问题
I am using XPath to query HTML sites, which works pretty good so far, but now I hit a (brick)wall and can't find a solution :-)
The html looks like this:
<ul>
<li><a href="">Text1<span>AnotherText1</span></a></li>
<li><a href="">Text2<span>AnotherText2</span></a></li>
<li><a href="">Text3<span>AnotherText3</span></a></li>
</ul>
I want to select the "TextX" part, but NOT the AnotherTextX part in the <span></span>
So far I couldn't come up with any (pure) XPath solution to do that (and in my setup I unfortunately need a pure XPath solution.

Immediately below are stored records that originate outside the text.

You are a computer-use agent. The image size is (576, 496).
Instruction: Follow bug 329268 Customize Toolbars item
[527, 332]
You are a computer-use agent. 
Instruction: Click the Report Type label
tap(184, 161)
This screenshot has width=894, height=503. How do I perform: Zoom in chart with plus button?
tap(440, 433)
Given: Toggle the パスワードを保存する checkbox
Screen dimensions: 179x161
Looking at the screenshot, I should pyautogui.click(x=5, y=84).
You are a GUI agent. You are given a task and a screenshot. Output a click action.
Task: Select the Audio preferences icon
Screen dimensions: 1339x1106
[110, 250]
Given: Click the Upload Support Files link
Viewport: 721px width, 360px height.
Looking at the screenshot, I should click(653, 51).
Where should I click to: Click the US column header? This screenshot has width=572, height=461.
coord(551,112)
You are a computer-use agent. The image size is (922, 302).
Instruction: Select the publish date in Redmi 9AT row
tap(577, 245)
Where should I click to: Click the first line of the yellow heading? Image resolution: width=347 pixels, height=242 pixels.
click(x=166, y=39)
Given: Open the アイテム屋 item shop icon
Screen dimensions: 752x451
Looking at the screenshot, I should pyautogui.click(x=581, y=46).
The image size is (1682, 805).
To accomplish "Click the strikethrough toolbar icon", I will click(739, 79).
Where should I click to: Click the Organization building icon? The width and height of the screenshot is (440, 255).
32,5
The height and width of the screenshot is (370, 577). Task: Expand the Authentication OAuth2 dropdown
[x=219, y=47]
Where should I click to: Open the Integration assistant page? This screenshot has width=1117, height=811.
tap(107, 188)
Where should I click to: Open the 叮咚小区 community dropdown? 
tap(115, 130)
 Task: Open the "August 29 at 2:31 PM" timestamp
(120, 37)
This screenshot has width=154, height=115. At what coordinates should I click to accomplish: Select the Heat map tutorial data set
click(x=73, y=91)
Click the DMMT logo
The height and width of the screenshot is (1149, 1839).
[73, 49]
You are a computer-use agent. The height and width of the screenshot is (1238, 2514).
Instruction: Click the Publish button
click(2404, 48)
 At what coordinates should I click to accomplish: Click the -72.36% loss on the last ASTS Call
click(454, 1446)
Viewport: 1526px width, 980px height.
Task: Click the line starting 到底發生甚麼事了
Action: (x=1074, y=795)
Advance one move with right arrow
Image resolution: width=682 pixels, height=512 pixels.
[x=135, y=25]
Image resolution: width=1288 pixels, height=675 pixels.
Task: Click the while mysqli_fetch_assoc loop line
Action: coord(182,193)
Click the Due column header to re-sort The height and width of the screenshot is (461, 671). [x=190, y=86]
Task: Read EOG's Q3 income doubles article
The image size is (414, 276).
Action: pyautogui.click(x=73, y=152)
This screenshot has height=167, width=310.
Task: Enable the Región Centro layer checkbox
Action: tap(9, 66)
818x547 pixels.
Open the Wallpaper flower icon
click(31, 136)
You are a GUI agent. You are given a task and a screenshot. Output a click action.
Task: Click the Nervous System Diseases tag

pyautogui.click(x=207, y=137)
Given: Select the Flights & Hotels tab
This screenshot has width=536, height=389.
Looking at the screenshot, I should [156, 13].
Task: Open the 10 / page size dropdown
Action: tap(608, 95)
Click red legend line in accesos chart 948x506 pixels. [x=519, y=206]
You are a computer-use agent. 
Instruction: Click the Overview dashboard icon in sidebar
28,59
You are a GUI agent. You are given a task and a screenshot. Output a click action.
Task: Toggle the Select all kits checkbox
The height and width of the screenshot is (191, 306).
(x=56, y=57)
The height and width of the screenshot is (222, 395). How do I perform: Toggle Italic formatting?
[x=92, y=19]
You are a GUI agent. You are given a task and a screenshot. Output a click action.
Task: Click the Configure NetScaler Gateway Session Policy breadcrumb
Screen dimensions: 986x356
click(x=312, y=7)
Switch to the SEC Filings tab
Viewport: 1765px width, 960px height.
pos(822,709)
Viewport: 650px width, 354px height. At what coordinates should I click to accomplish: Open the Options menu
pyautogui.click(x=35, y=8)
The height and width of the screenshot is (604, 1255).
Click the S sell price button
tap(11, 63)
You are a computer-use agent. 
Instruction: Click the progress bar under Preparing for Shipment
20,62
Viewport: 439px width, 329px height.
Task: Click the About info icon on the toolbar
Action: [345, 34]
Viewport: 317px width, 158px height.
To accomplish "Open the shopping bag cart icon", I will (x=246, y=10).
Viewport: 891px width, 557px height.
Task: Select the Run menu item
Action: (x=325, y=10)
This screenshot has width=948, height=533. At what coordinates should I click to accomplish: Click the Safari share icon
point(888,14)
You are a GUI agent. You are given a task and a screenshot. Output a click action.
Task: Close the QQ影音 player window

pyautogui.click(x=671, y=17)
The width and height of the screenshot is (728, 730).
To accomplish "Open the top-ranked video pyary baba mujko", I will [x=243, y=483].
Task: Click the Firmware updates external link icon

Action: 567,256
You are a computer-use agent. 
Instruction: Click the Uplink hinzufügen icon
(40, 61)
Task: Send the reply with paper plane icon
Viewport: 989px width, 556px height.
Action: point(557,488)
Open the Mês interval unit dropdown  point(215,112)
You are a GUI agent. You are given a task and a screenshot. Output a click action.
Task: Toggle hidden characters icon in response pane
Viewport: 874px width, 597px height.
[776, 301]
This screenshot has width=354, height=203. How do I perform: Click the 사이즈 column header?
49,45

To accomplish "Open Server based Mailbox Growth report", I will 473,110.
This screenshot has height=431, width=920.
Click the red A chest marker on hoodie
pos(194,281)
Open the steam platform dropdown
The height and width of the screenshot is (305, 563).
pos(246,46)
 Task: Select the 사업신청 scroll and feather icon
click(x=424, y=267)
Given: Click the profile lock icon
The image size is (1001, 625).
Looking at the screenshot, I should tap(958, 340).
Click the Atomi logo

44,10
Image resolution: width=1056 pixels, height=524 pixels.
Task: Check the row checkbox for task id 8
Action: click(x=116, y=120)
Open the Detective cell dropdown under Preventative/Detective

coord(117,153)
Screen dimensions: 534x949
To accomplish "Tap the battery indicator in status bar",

This selects kind of what I want, but it results in "TextXAnotherTextX" and I only need "TextX".
/ul/li/a
Any hints? :-)
回答1:
This gets you the first direct text node child of <a>
:
/ul/li/a/text()[1]
and this would get you any direct text node child (separately):
/ul/li/a/text()
Both of the above return "TextX"
, but if you had:
<li><a href="">Text4<span>AnotherText3</span>TrailingText</a></li>
then the latter would return: ["Text4", "TrailingText"]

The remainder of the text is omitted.